There were three evaluations assessed to the LBLOCA analysis. The first evaluation involved a numerical ramp which was used to account for the disappearance of the entrained liquid phase was applied to the entrained liquid I vapor interfacial drag coefficient. The numerical ramp was applied such that the interfacial drag coefficient used in the solution of the entrained liquid and vapor momentum equations was not consistent. WCOBRA/TRAC was updated to apply the numerical ramp prior to usage of the interfacial drag coefficient in the momentum equations, such that a consistent interfacial drag coefficient was used in the entrained liquid and vapor momentum equations. It was determined, based on the code validation results, the impact of correcting the error is estimated to have a 0°F impact on PCT.

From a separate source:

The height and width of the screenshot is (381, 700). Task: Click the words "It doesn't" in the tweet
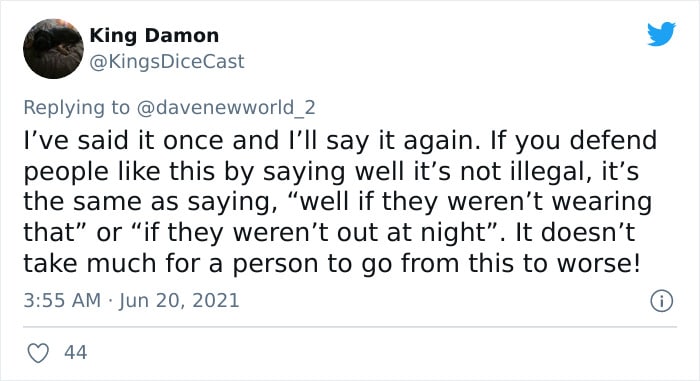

The second evaluation involved the WCOBRA/TRAC routine which evaluates the mass and energy residual error of the time step solution, the transverse liquid mass flow is reset as the liquid phase disappears. The routine is updated to remove the resetting of the transverse liquid mass flow since the routine is to only evaluate the residual error based on the time step solution values. Based on the code validation results and limited applicability of the logic removed, correcting the error is estimated to have a 0°F impact on PCT.

The final evaluation concerned how the ASTRUM steady-state fuel pellet temperature calibration method involves solving for the hot gap width (AG FACT} to calibrate the fuel temperature for each fuel rod. In some infrequent situations, small non-conservatisms can occur in the calibration process such that the resulting fuel pellet temperature will be slightly lower than intended and outside the acceptable range defined by Table 12-6 of WCAP-16009-P/NP-A. A review of licensing basis analyses concluded that the potential non-conservatisms in the fuel pellet temperature calibration did not occur for the limiting analysis cases. Therefore, an estimated PCT impact of 0°F is assigned for 10 CFR 50.46 reporting purposes.

Therefore, there is no PCT impact to the LBLOCA analysis from the evaluations and there is no PCT impact to the SBLOCA analysis from the errors.